Flying car concepts by Airbus (left), Joby, and Opener

Critics have long dismissed this as an impractical fantasy. Tesla CEO Elon Musk (whose car and underground-transit businesses would be affected) has slammed the flying-car concept, calling proposed designs “1,000 times bigger and noisier” than conventional vehicles and capable of guillotining people if they malfunction. Uber CEO Dara Khosrowshahi rebutted Musk on Twitter, arguing that advances in software and battery technology could help the next generation of flying cars overcome those problems. Uber is developing its own affordable flying taxis for an “UberAir” service the company plans to roll out first in Los Angeles and Dallas, Texas, and then in a handful of cities outside the US.

Full autonomy is likely to arrive for air travel long before cars on the ground, says Matt Trotter, managing director of “frontier tech” at Silicon Valley Bank, and that should further cut the costs of aerial transit. Air travel has a lower risk for potential collisions and less infrastructure requirements than on-the-ground travel, and robust autopilot technology has already been tested on thousands of planes worldwide. That gives EVTOL vehicles a head start over road vehicles.

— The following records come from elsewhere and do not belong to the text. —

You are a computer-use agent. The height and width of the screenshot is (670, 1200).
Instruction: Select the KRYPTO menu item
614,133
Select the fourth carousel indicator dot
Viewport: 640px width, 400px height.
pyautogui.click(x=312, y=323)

First, of course, the government will have its say. “Regulatory hurdles are going to be massive,” Trotter admits. The US Federal Aviation Administration has never approved a VTOL craft, let alone one that doesn’t run on jet fuel or need a pilot. Several companies have commercial air-taxi services planned for the next few years, but it’s an industry defined by delays. Last year, Dubai missed its July 2017 launch target for EVTOL service and Japan’s plans to launch its own aircraft by the end of 2018 looks doubtful. A homegrown aircraft built by the startup Cartivator crashed during test flights last year after rising just a few feet off the ground. But the company is undeterred: it claims its 9.5-foot-long SkyDrive aircraft will light up the torch at the 2020 Tokyo Olympics.